Although the details of this experimental immunization with Ad at the colorectal mucosa remain to be determined for direct translation to humans, using suppositories to administer vaccines would seem to be a logical progression from our studies. Potentially, applying ICR vaccination has many advantages in humans over other vaccination routes: (1) less invasive and highly applicable using suppository form; (2) avoiding menstrual cycles, which affect vaginal delivery of vaccines; (3) no vital organs such as the respiratory system and brain are jeopardized, as sometimes found following IN immunization; (4) bypassing the small intestine where tolerance may be induced after oral delivery72, 73; and (5) if proven to be effective in males, ICR vaccination using Ad or similar viral delivery systems may benefit the other half of the population in the world.
In conclusion, our results indicate that large intestine immunization with Ad represents an effective vaccination strategy against viral infections transmitted through the rectal tissue, and at least in the mouse, provides functional protection at the vaginal mucosa. Using an animal model of genital HSV-2 infection, which is relevant to human sexually transmitted infections, we provide an innovative vaccination strategy for humans to defend against HSV exposure and could also be potentially used to immunize against human immunodeficiency virus.
Methods
Animals, cells, and viruses. Female C57BL/6 mice (6–8 weeks) were purchased from Harlan (Indianapolis, IN) and housed in pathogen-free conditions at the Central Animal Facility at McMaster University. IFN-γ−/− mice74 were purchased from the Jackson Laboratory (Bar Harbor, ME). β2m−/−/CD8−/− mice were kindly provided by Dr J Magram (Hoffmann-La Roche, Nutley, NJ). All animal experiments were approved by the Animal Ethics Research Board of McMaster University and conducted according to the regulations of the Canadian Council on Animal Care.
EL-4, CV-1, and Vero cell lines (American Type Culture Collection (ATCC), Manassas, VA, USA) were cultured in complete RMPI medium. Bone marrow cells were cultured in the presence of 10 ng ml−1 of granulocyte macrophage colony-stimulating factor and 10 ng ml−1 of interleukin-4 for generation of DCs as described previously.75 At day 6, cells were infected with 1 day before administration. VV-OVA was recovered from tissues 6 days after challenge by homogenization.9 HSV-2 were recovered from the vaginal tract76 or the rectal lumen by swabbing. Plaque-forming assays were performed with CV-1 or Vero cells for 48 h, followed by counterstaining with 5% w/v crystal violet. Virus presence was expressed as total PFUs (log10 PFUs)/organ or fluid sample.
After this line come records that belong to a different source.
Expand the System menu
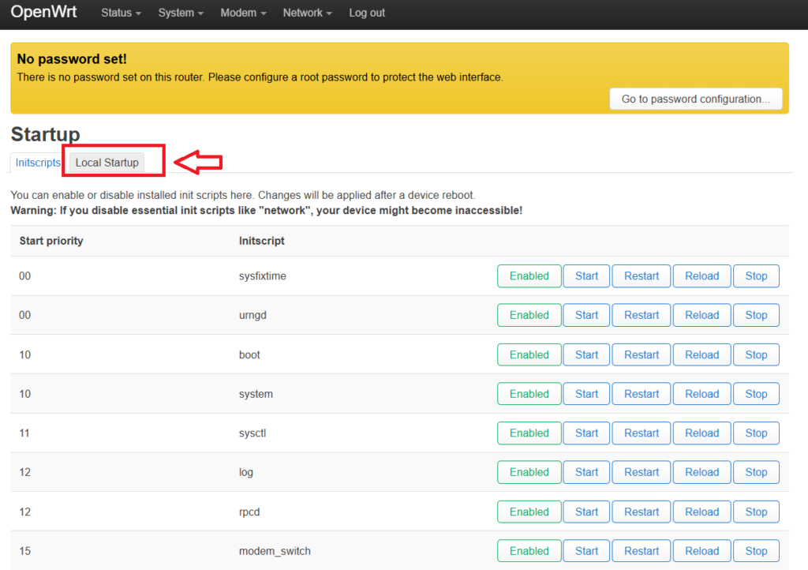The width and height of the screenshot is (808, 570). (180, 13)
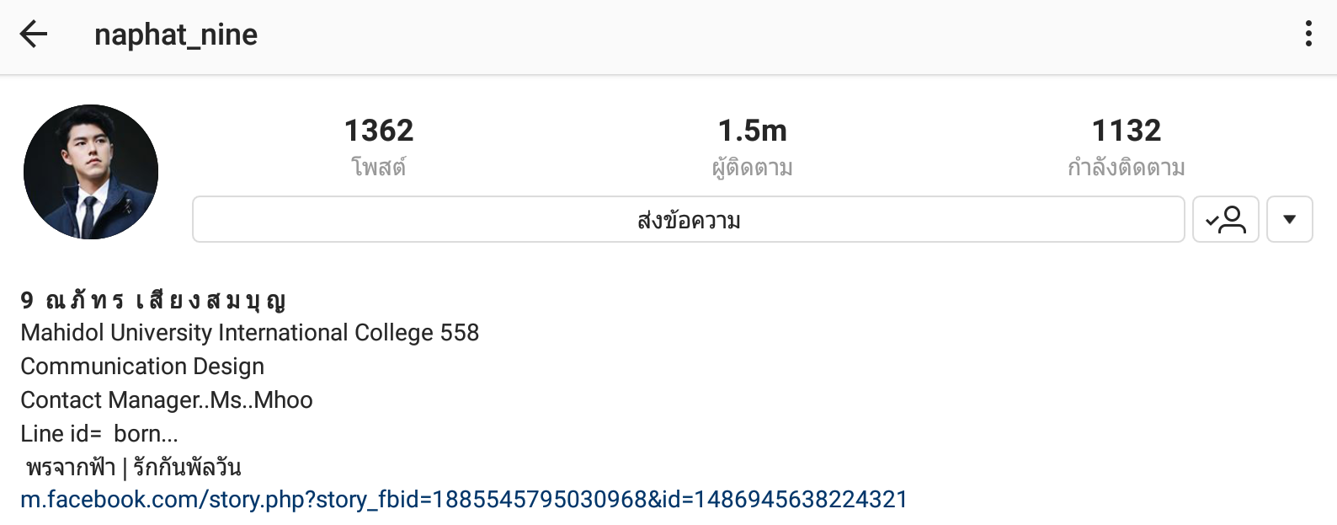Screen dimensions: 1337x525
Task: Tap the naphat_nine username title
Action: click(176, 35)
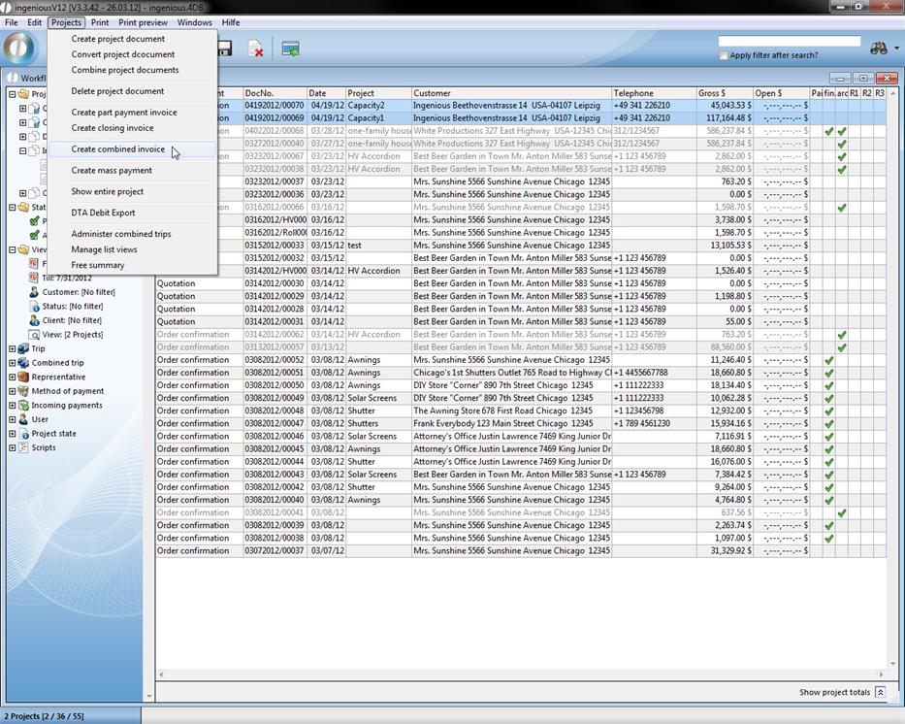Select the Customer filter person icon
The image size is (905, 724).
point(34,292)
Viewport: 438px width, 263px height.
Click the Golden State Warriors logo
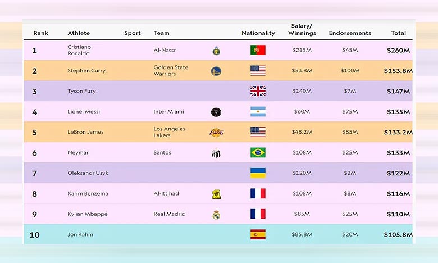click(216, 71)
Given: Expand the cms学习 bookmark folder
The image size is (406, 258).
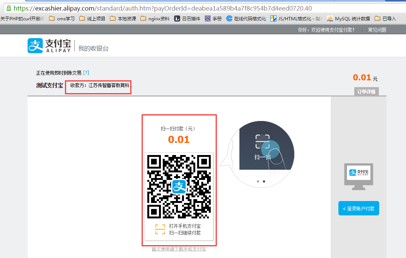Looking at the screenshot, I should [x=62, y=18].
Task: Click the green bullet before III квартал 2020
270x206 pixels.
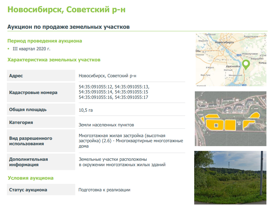Action: [x=9, y=49]
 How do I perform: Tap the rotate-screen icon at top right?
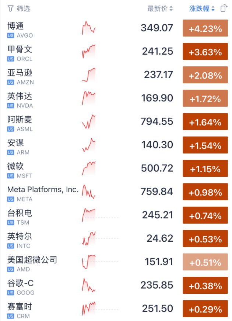coord(224,8)
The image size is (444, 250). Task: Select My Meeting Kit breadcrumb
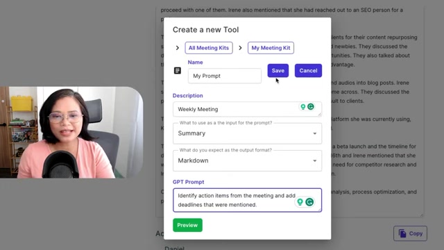271,48
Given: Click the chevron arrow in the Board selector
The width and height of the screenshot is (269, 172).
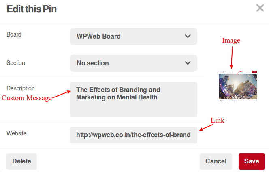Looking at the screenshot, I should 188,36.
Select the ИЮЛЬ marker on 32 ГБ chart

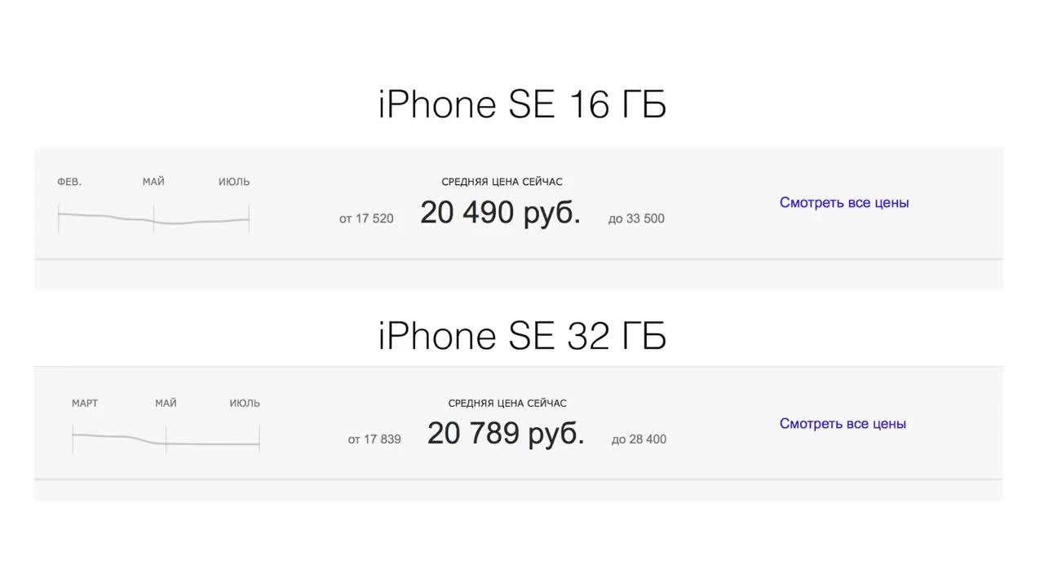point(245,403)
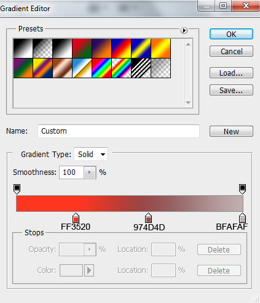Select the FF3520 red color stop
The image size is (260, 303).
click(x=76, y=218)
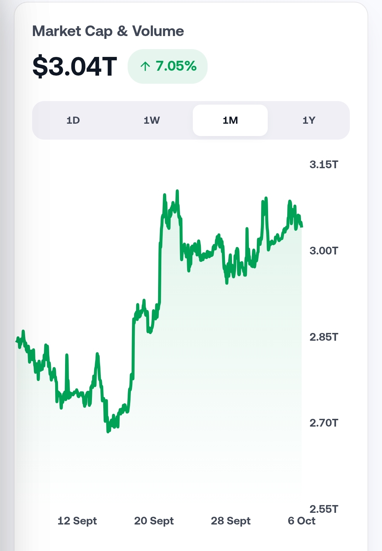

Replication-deficient Ad expressing chicken OVA was constructed as described below. Total RNA was isolated from fresh oviduct tissue of Gallus gallus (chicken), and the first strand was synthesized with Superscript RT and oligo dT primers (Invitrogen Corp, Carlsbad, CA). PCR was performed with Vent Polymerase (Invitrogen Corp) using primers (forward: 5′-GTTCACCATGGGCTCCATCGGCGCAGCAAGCATGG-3′; and reverse: 5′-CTACAGTGCTCTGGGTCTTGTTGGAAGGGAC-3′). SmaI (T4 ligase, New England Biolabs, Beverly, MA) was used to digest pDC104. Purified OVA PCR fragment was cloned into a vector as pDC104ova6. The pDC104ova6 and pBHG10-CRE plasmids were co-transfected into 293 cells, as described previously,77 and the product was confirmed with Southern and western blot, respectively. The OVA257–264 epitope SIINFEKL for H2-Kb was confirmed by sequence analysis. Immunogenicity of AdOVA was demonstrated by the ability to induce significant primary CTL responses in the popliteal LN following footpad injection. AdOVA were propagated in 293 cells and purified by cesium chloride gradient centrifugation.77 Recombinant AdLuc, Adβ-gal, AdGFP (huAd5), and AdBHG contain firefly luciferase, Escherichia coli β-gal, GFP, and no heterologous gene, respectively.78 All virus stocks were aliquoted and stored at −70 °C before use.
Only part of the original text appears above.